# Berlin Lake OPEN Walleye Tournament



## MrSaugeye (Jan 25, 2014)

Berlin lake open walleye tournament
june 8, 2014
7:00 am to 3:00 pm
ramp at les's bait
boat check 6:00 am to 6:30 am
entry fee $60.00
2015 ntc spot to highest placing twf member

the buckeye walleye club


----------



## cjbass (Apr 29, 2007)

Few questions. Thinking of fishing this it and it would be my first walleye tourny. so is it a 5 fish limit? And also do the fish have to be alive for the weigh in? I have fished bass tourneys and was just wondering how different the rules are. Thanks


----------



## mirrocraft mike (Mar 17, 2006)

cjbass said:


> Few questions. Thinking of fishing this it and it would be my first walleye tourny. so is it a 5 fish limit? And also do the fish have to be alive for the weigh in?

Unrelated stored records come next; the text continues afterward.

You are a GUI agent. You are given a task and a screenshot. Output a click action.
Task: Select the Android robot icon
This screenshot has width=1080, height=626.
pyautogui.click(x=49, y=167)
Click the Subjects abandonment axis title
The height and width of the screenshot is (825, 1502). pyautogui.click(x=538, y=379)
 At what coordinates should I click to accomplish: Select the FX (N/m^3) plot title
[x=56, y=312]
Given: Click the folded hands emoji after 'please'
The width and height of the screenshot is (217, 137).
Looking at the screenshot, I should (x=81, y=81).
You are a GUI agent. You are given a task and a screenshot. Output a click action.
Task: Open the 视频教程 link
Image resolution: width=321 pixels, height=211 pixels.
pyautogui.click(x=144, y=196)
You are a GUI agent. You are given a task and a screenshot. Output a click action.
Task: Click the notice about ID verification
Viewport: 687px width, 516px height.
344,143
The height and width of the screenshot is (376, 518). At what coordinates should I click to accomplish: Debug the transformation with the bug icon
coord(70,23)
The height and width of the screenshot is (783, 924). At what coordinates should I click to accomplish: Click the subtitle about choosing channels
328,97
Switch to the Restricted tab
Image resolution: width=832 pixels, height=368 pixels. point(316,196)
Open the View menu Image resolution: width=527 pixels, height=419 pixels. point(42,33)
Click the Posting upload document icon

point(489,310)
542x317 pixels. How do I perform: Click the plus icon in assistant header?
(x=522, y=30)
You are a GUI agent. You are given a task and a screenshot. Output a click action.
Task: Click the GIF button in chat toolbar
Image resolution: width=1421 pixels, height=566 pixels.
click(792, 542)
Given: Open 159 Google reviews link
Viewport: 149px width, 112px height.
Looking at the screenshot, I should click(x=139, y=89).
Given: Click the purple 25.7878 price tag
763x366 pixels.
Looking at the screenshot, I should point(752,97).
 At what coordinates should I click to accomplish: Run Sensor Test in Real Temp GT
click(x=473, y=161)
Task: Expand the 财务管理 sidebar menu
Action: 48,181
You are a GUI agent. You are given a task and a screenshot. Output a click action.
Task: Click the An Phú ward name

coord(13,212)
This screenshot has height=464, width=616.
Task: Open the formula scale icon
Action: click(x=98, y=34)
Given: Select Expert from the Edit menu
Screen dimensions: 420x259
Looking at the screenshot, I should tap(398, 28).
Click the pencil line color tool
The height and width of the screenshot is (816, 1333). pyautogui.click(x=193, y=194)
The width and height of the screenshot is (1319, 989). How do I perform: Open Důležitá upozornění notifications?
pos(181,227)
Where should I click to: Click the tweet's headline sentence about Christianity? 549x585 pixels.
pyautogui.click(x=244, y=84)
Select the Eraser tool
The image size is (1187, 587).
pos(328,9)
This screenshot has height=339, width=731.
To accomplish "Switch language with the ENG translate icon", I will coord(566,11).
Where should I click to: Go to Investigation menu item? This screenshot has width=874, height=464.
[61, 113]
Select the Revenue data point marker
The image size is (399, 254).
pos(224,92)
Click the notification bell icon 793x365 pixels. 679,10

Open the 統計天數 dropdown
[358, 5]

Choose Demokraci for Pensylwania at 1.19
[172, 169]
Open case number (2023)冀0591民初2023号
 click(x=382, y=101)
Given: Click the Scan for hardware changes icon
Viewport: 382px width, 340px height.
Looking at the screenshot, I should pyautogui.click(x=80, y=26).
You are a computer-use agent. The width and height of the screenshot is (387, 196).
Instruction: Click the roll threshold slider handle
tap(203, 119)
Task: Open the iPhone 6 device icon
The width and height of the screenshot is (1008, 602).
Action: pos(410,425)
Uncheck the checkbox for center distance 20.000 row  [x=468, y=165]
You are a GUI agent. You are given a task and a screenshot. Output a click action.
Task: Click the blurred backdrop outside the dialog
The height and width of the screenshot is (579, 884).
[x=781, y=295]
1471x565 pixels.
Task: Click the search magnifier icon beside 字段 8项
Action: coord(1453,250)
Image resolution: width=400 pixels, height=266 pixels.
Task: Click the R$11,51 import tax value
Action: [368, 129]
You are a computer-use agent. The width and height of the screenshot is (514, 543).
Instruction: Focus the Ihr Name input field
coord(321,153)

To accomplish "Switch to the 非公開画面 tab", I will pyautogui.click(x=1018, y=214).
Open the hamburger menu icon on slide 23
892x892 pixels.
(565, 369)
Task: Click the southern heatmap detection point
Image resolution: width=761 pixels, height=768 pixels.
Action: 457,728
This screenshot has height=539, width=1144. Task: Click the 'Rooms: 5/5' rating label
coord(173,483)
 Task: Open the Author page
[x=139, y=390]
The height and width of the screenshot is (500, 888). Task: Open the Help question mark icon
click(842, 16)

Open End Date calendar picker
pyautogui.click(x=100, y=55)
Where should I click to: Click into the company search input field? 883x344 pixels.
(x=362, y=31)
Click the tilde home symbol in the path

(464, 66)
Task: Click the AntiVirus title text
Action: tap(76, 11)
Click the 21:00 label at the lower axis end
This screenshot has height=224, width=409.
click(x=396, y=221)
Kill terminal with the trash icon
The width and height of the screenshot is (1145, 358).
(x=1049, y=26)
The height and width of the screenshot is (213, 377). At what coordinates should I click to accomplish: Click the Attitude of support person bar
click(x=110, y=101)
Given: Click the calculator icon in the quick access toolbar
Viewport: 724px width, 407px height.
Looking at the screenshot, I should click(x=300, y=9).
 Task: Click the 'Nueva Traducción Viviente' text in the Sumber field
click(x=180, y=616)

I have fished bass tourneys and was just wondering how different the rules are. Thanks


Am not running this tourny,but I plan on fishing it also.

Most all the other walleye tournys I fished follow these rules. 

For Berlin
5 fish bag with a 15inch limit. 

Dead fish usually bring some type of weight reduction from your total.

Am sure the rules will be there at check in. 

Hope you decide to fish it.


----------